— Begin Quoted passage —

While using this monitor I found a method to quickly reveal FRC: Move the mouse cursor slowly and follow it with your eyes. In the area surrounding the cursor you will suddenly spot a chesslike pattern which you won't normally notice.
I measured the display flicker with my oscilloscope and found the following:
- No PWM at brightness 56 and above
- 18 kHz PWM at brightness 5 up to 55
- 3-15 kHz PWM at brightness 1 to 4, slowly increasing
Most people and reviews tell you Eizo monitors use PWM at brightness 19 and below, so this is unexpectedly different.
So far though it seems the 18 kHz is not contributing to my eye strain.
The monitor has an ambient light sensor and can adjust the brightness automatically. The minimum brightness is extraordinarily low. Eizo claims it's as low as 1 cd/m². However, the low brightness doesn't help with my left eye hurting all the time. I even installed LTSB 2015 to revert to a known-good hardware + OS setup, but the eye strain continued even during the setup phase, which has a very basic video mode known to be safe. I suspect it's the FRC that causes the eye strain, at least this strange part of it where only my left eye hurts (as long as I look at the screen). No way to find out since you can't turn FRC off in the monitor OSD.
So my early conclusion is this Eizo monitor is different from others in that the eye strain feels different and headaches won't kick in very quickly. But it's no joy to use this monitor for more than a few minutes either.
The monitor has high build quality and certainly a premium feel. The panel lighting is very uniform.
I will give it some more days and only use it at low brightness to see if it makes a difference over time. But it doesn't look good so far.

— End Quoted passage —
— Begin Extracted records —

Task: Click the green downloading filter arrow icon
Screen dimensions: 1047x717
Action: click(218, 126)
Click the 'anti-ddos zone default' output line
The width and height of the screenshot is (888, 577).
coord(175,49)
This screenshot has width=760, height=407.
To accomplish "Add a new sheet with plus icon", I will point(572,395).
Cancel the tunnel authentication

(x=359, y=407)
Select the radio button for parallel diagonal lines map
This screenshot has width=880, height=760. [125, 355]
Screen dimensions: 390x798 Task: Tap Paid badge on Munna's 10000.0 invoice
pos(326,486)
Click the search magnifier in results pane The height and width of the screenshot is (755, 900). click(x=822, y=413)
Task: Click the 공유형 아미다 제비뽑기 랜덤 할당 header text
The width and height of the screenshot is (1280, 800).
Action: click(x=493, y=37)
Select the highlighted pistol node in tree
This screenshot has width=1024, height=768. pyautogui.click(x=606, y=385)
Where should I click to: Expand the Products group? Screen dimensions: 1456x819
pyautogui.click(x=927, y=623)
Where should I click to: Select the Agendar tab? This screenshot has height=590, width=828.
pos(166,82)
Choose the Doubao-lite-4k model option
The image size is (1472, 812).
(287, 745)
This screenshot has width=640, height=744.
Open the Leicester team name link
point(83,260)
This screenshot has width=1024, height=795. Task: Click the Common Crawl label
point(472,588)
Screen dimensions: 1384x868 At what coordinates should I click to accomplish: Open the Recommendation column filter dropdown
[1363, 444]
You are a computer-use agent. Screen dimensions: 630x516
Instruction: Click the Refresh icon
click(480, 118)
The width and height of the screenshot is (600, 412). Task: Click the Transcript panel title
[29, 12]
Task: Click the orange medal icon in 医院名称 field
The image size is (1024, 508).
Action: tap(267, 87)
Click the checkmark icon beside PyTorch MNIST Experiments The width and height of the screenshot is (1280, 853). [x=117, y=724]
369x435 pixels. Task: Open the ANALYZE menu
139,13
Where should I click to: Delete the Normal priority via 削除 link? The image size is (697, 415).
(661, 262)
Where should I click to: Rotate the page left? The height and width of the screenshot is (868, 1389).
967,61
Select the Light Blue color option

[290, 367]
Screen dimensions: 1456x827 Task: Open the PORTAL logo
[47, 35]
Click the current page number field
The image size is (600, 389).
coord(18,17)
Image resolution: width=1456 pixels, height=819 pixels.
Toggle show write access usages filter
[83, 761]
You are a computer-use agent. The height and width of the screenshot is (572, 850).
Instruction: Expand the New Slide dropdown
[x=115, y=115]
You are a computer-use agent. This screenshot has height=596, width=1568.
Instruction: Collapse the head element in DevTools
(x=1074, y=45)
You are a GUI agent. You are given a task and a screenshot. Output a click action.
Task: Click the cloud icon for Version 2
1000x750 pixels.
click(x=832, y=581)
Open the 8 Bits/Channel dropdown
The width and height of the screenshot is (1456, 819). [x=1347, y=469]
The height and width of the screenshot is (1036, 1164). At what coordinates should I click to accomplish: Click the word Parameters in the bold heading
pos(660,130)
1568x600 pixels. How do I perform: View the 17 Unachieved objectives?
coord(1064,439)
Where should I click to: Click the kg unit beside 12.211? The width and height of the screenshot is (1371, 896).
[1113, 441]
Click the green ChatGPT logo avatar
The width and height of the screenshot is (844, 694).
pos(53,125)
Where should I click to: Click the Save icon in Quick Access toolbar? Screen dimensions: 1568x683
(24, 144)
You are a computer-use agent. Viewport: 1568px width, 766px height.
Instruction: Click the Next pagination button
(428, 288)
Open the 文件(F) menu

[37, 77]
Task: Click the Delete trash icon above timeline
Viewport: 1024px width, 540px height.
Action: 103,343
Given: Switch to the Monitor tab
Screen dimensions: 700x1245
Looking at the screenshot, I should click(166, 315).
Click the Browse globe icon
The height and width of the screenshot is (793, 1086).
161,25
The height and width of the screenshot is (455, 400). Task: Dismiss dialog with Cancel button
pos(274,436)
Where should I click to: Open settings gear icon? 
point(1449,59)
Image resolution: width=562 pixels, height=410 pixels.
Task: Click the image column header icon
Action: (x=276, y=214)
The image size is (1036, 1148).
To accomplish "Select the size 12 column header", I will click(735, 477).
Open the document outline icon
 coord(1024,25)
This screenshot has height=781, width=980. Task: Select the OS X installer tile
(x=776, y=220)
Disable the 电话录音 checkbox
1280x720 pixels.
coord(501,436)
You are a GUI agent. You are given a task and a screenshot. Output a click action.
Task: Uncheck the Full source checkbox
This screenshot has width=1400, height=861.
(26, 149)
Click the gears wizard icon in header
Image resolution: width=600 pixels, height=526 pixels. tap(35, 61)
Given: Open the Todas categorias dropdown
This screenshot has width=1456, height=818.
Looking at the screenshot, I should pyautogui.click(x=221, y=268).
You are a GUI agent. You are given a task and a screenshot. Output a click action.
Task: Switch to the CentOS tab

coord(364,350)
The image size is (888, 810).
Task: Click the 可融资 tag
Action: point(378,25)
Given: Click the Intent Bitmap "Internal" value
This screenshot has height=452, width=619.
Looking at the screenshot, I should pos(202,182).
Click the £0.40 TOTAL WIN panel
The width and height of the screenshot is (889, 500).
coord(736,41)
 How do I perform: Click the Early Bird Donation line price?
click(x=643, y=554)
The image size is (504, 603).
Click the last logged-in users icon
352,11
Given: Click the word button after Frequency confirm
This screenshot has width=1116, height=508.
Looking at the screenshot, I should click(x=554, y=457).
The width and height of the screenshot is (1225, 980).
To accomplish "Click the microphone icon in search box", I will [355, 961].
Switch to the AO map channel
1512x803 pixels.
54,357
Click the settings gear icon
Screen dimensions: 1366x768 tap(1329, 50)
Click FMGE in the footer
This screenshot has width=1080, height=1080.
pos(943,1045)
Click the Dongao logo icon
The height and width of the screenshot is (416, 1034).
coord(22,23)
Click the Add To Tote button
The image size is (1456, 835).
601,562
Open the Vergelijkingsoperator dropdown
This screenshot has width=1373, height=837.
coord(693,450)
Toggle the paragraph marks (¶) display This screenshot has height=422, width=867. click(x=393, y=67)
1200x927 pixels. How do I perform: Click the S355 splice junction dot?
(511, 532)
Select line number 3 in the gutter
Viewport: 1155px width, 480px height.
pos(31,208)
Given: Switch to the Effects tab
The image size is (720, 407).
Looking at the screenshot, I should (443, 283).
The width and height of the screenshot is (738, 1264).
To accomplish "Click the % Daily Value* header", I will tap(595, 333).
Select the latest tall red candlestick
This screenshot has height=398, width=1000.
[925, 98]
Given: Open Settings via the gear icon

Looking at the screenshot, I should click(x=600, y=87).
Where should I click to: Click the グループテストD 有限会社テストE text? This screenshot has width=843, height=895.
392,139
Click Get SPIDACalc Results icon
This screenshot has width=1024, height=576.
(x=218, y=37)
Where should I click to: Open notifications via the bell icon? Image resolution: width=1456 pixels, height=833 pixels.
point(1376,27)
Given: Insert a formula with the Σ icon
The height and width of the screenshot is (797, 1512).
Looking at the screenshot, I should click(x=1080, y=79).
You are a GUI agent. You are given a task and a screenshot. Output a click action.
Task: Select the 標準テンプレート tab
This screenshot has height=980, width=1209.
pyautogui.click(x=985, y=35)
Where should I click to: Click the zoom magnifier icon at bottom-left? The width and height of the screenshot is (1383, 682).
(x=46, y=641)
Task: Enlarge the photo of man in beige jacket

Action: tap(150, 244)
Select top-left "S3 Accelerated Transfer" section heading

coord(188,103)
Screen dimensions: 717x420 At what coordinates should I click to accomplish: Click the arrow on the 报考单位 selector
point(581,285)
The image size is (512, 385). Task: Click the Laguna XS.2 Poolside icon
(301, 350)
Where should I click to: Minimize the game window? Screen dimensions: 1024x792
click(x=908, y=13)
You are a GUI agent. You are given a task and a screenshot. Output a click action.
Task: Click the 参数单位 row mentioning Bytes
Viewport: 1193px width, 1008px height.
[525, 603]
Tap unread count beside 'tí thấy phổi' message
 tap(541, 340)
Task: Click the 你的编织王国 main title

— End Extracted records —

Write out the Eizo monitor review word for word, from start to finish. The listing has no connection to the Eizo monitor review.

While using this monitor I found a method to quickly reveal FRC: Move the mouse cursor slowly and follow it with your eyes. In the area surrounding the cursor you will suddenly spot a chesslike pattern which you won't normally notice.
I measured the display flicker with my oscilloscope and found the following:
- No PWM at brightness 56 and above
- 18 kHz PWM at brightness 5 up to 55
- 3-15 kHz PWM at brightness 1 to 4, slowly increasing
Most people and reviews tell you Eizo monitors use PWM at brightness 19 and below, so this is unexpectedly different.
So far though it seems the 18 kHz is not contributing to my eye strain.
The monitor has an ambient light sensor and can adjust the brightness automatically. The minimum brightness is extraordinarily low. Eizo claims it's as low as 1 cd/m². However, the low brightness doesn't help with my left eye hurting all the time. I even installed LTSB 2015 to revert to a known-good hardware + OS setup, but the eye strain continued even during the setup phase, which has a very basic video mode known to be safe. I suspect it's the FRC that causes the eye strain, at least this strange part of it where only my left eye hurts (as long as I look at the screen). No way to find out since you can't turn FRC off in the monitor OSD.
So my early conclusion is this Eizo monitor is different from others in that the eye strain feels different and headaches won't kick in very quickly. But it's no joy to use this monitor for more than a few minutes either.
The monitor has high build quality and certainly a premium feel. The panel lighting is very uniform.
I will give it some more days and only use it at low brightness to see if it makes a difference over time. But it doesn't look good so far.